Un hombre tenía un hijo; y por determinados motivos se vio obligado a viajar y tuvo que dejar a su hijo en casa.
Unos bandoleros aprovecharon la ausencia del padre para entrar en la casa, robar, destrozarlo todo y llevarse al muchacho. Después incendiaron la casa.
Al tiempo volvió el padre y se encontró la casa quemada. Buscó entre los restos y encontró unos huesos, que creyó que eran los de su hijo quemado. Introdujo los huesos en un saquito que ató a su cuello.
Llevaba el de huesos junto a su pecho. Jamás se separaba del saquito, al que abrazaba con entrañable afecto, convencido de que aquéllos eran los restos del muchacho.
Pero el hijo consiguió huir de los bandoleros y llegó hasta la puerta de la casa en la que viviera ahora su padre. Llamó a la puerta. El padre, abrazado a su saquito de huesos, preguntó:
– ¿Quién es?
– Soy tu hijo – repuso el muchacho.
– No, no puedes ser mi hijo.

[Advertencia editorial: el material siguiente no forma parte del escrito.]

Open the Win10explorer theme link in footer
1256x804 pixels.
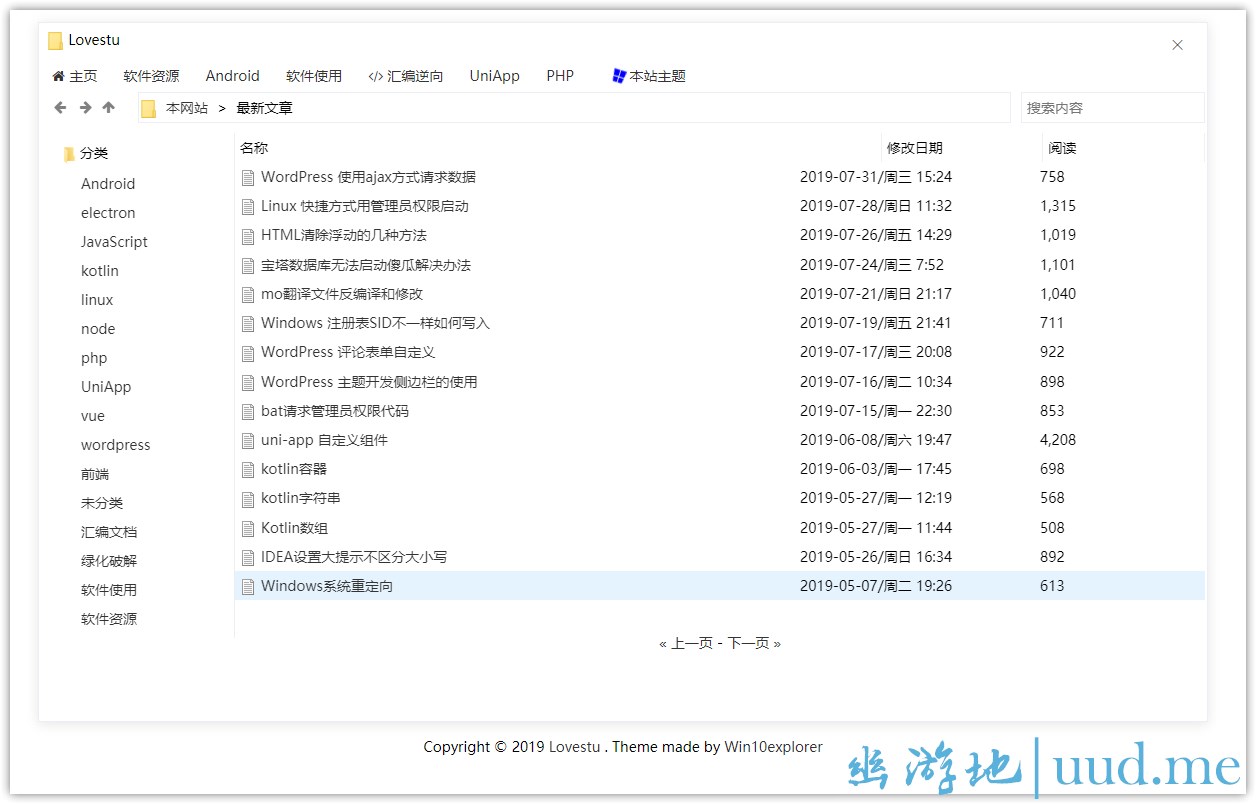click(773, 747)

Vete. Mi hijo ha muerto.
– No, padre, soy tu hijo. Conseguí escapar de los bandoleros.
El padre aprisionó aún más el saquito de huesos contra sí.
– He dicho que te vayas, ¿me oyes? Mi hijo está conmigo.
– Padre, escúchame: soy yo.
Pero el hombre seguía replicando:
– ¡Vete, vete! Mi hijo murió y está conmigo.
Y no dejaba de abrazar el saquito de huesos…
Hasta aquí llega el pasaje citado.